PROBLÈME A - Reproduisez intégralement l'article sur la vente d'Eurofighter à la Turquie.

TEXTE EXTRAIT -
ACTUS DÉFENSE - Vente de 20 EUROFIGHTER à la Turquie : contexte et conséquences
ACTUS DÉFENSE - Vente de 20 EUROFIGHTER à la Turquie : contexte et conséquences

Le Président de la République de Turquie, M. Recep Tayyip ERDOĞAN, et le Premier ministre britannique, M. Keir STARMER, ont signé, le 27 octobre 2025 à Ankara, un accord pour la vente de 20 chasseurs-bombardiers EUROFIGHTER TYPHOON. Les premières livraisons sont prévues en 2030.
Le montant du contrat diffère selon M. STARMER ou le porte-parole du ministère turc de la Défense nationale. Pour le premier, il s’élève à 10,7 milliards de dollars en incluant les retombées économiques dans l’écosystème britannique, et de futures options dont les détails ne sont pas connus. Le second s’aligne sur une déclaration de BAE Systems, maître d’œuvre du projet, qui fait état de 5,4 milliards de livres sterling (environ 7 milliards de dollars) couvrant la construction en série de 20 avions neufs de dernière génération (Tranche 4), ainsi que la vente de nacelles, de missiles air-air dont le METEOR, et de missiles air-sol BRIMSTONE.
En parallèle, la Turquie est en cours de discussions avec le Qatar et Oman pour l’achat de 24 EUROFIGHTERd’occasion, 12 à chaque pays, ce qui porterait le nombre de ces appareils dans l’armée de l’Air turque à 44. Une option d’achat de 20 appareils neufs supplémentaires a été évoquée, mais sans qu’il soit précisé si ces avions s’ajouteront, ou se substitueront, aux 24 avions d’occasion.

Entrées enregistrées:
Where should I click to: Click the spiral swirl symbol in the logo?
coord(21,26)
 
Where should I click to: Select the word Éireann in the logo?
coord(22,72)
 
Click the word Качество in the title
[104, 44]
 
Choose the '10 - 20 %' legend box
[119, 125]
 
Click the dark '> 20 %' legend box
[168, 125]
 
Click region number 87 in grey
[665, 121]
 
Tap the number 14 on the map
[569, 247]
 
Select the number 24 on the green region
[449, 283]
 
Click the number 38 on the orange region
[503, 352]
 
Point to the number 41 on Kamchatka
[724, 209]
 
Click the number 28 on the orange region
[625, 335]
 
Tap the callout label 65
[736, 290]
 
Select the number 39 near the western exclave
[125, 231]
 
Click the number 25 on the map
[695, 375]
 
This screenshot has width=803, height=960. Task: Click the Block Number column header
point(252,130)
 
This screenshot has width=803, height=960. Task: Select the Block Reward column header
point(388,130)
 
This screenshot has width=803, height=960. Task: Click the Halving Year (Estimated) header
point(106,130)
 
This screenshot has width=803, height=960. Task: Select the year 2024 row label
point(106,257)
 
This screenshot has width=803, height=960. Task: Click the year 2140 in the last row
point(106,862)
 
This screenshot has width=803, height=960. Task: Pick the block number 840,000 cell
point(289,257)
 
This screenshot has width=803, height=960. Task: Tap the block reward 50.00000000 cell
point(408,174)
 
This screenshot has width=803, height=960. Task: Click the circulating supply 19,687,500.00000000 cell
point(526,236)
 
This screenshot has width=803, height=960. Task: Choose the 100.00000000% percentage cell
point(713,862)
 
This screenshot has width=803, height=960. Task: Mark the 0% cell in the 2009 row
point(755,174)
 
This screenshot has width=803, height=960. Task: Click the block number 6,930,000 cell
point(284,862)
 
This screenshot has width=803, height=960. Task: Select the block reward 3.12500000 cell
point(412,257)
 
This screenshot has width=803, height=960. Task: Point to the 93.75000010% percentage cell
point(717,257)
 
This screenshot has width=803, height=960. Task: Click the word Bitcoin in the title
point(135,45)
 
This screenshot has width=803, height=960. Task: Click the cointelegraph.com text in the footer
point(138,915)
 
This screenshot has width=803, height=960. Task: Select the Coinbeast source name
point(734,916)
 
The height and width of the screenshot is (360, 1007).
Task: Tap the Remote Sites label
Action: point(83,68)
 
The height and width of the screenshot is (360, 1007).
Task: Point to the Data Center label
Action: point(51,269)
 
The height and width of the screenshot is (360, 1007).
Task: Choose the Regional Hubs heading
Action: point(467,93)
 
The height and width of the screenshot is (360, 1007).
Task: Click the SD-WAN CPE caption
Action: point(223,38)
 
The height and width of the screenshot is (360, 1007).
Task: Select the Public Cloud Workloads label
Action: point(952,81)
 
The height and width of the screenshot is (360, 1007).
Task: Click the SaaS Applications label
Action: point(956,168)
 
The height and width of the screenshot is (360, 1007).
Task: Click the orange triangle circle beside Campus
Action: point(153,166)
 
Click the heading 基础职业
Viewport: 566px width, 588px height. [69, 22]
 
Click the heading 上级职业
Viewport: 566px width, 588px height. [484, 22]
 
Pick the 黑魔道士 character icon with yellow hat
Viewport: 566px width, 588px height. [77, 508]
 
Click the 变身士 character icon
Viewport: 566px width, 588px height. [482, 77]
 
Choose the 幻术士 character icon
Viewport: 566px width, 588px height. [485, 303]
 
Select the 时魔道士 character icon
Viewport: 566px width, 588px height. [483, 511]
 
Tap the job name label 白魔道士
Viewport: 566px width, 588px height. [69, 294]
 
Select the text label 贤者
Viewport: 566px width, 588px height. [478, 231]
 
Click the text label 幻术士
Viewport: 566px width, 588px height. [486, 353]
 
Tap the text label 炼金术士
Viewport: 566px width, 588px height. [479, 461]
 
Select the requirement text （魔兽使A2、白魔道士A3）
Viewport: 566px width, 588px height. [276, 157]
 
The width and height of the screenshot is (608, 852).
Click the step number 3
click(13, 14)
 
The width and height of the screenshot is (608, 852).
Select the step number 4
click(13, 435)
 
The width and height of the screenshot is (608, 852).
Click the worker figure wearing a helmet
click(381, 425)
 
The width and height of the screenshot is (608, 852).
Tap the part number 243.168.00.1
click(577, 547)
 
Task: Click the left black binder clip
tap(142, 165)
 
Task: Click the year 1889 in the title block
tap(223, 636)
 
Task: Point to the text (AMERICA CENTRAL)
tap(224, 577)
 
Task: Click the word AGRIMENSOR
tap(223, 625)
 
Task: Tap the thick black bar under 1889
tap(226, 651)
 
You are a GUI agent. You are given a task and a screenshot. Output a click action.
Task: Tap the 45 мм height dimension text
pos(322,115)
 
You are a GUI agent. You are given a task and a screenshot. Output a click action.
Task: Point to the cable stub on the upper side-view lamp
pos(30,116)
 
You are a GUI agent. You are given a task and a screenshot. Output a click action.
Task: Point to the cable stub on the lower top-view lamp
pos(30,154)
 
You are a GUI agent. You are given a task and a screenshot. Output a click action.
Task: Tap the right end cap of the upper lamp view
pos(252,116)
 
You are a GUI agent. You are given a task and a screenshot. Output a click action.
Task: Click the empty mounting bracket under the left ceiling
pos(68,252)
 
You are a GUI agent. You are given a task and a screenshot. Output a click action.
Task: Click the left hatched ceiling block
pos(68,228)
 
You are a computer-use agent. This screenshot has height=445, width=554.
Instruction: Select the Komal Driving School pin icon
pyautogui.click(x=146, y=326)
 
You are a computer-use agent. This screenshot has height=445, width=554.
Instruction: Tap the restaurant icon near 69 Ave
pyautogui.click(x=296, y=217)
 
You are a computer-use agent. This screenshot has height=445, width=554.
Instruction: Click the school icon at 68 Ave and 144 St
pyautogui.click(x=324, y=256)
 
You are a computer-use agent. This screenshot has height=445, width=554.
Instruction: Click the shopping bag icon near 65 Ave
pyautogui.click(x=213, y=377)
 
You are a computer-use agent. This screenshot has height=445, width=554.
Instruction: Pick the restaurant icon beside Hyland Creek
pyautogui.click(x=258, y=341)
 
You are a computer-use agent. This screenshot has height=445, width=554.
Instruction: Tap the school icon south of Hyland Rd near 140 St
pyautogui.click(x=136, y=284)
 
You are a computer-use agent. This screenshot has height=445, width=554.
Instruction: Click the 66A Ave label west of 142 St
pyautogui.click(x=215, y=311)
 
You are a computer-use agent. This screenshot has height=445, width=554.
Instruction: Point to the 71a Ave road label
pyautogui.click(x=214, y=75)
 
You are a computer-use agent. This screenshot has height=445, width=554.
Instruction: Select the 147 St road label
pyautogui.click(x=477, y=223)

PROBLÈME B - Renvoyez à l'identique le passage des lignes enregistrées qui va de la ligne contenant "Year (Estimated) header" jusqu'à celle contenant "point(138,915)", les deux incluses.

SOLUTION PROPOSÉE A -
ACTUS DÉFENSE - Vente de 20 EUROFIGHTER à la Turquie : contexte et conséquences
ACTUS DÉFENSE - Vente de 20 EUROFIGHTER à la Turquie : contexte et conséquences

Le Président de la République de Turquie, M. Recep Tayyip ERDOĞAN, et le Premier ministre britannique, M. Keir STARMER, ont signé, le 27 octobre 2025 à Ankara, un accord pour la vente de 20 chasseurs-bombardiers EUROFIGHTER TYPHOON. Les premières livraisons sont prévues en 2030.
Le montant du contrat diffère selon M. STARMER ou le porte-parole du ministère turc de la Défense nationale. Pour le premier, il s’élève à 10,7 milliards de dollars en incluant les retombées économiques dans l’écosystème britannique, et de futures options dont les détails ne sont pas connus. Le second s’aligne sur une déclaration de BAE Systems, maître d’œuvre du projet, qui fait état de 5,4 milliards de livres sterling (environ 7 milliards de dollars) couvrant la construction en série de 20 avions neufs de dernière génération (Tranche 4), ainsi que la vente de nacelles, de missiles air-air dont le METEOR, et de missiles air-sol BRIMSTONE.
En parallèle, la Turquie est en cours de discussions avec le Qatar et Oman pour l’achat de 24 EUROFIGHTERd’occasion, 12 à chaque pays, ce qui porterait le nombre de ces appareils dans l’armée de l’Air turque à 44. Une option d’achat de 20 appareils neufs supplémentaires a été évoquée, mais sans qu’il soit précisé si ces avions s’ajouteront, ou se substitueront, aux 24 avions d’occasion.

SOLUTION PROPOSÉE B -
This screenshot has width=803, height=960. Task: Click the Halving Year (Estimated) header
point(106,130)
 
This screenshot has width=803, height=960. Task: Select the year 2024 row label
point(106,257)
 
This screenshot has width=803, height=960. Task: Click the year 2140 in the last row
point(106,862)
 
This screenshot has width=803, height=960. Task: Pick the block number 840,000 cell
point(289,257)
 
This screenshot has width=803, height=960. Task: Tap the block reward 50.00000000 cell
point(408,174)
 
This screenshot has width=803, height=960. Task: Click the circulating supply 19,687,500.00000000 cell
point(526,236)
 
This screenshot has width=803, height=960. Task: Choose the 100.00000000% percentage cell
point(713,862)
 
This screenshot has width=803, height=960. Task: Mark the 0% cell in the 2009 row
point(755,174)
 
This screenshot has width=803, height=960. Task: Click the block number 6,930,000 cell
point(284,862)
 
This screenshot has width=803, height=960. Task: Select the block reward 3.12500000 cell
point(412,257)
 
This screenshot has width=803, height=960. Task: Point to the 93.75000010% percentage cell
point(717,257)
 
This screenshot has width=803, height=960. Task: Click the word Bitcoin in the title
point(135,45)
 
This screenshot has width=803, height=960. Task: Click the cointelegraph.com text in the footer
point(138,915)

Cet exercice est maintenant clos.